Task statement.
Answer these questions from the text below on Gorbachev, Putin and Medvedev:
(a) What does the text name as the main reason many Russians hated Gorbachev?
(b) For which year did Time magazine name Putin its "person of the year"?
(c) What office did Medvedev take over in 2008 when Putin became prime minister?
──────── Document section
Let's pause a moment and look at what I wrote in unit 14 about Gorbachev, "It was not all that long ago that the world was infatuated with the dynamic new leader of the Soviet Union, Mikhail Gorbachev (1931-)." The public view in Russia of Gorbachev, however, was much different (many Russians hated him), largely as a result of his anti-alcohol campaigns. But it is also not that long ago that Western leaders were enamored of Putin--many Russians still are--look at the images of Putin sitting with George W. Bush by the fire or of Obama talking of a "reset" in Russian-American relations with Medvedev. Now, suddenly Western leaders seem more critical of Putin. Let's not forget that not too long ago Time magazine named Putin as its "person of the year" for 2007.

Let's get the political offices straight since Putin and Medvedev have alternated in those spots: Putin as prime minister (August 1999-May 2000) then as president (December 1999-May 2008) then as prime minister (May 2008-May 2012) then as president (May 2012-present); Medvedev as president (May 2008-May 2012) then as prime minister (May 2012-present). In 2008 when Putin's second term as president ended, he left the post, as the Russian constitution required, and he became prime minister with his hand-picked deputy Medvedev--even more of an unknown that Putin was ten years earlier--taking over as president.
────────────────
──────── Collected material
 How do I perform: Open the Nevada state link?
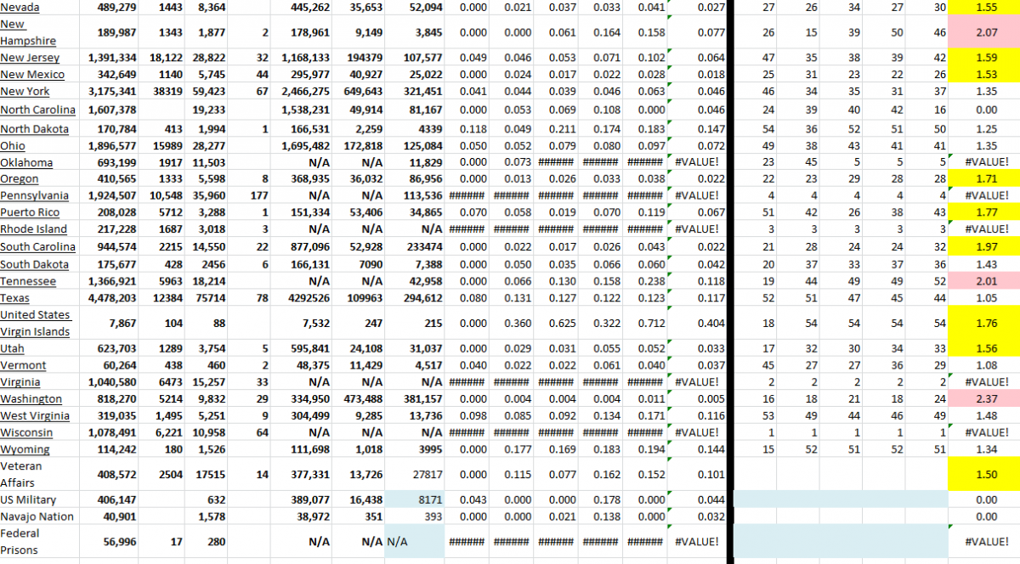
────────────────
Solution below.
(a) His anti-alcohol campaigns.
(b) 2007.
(c) President.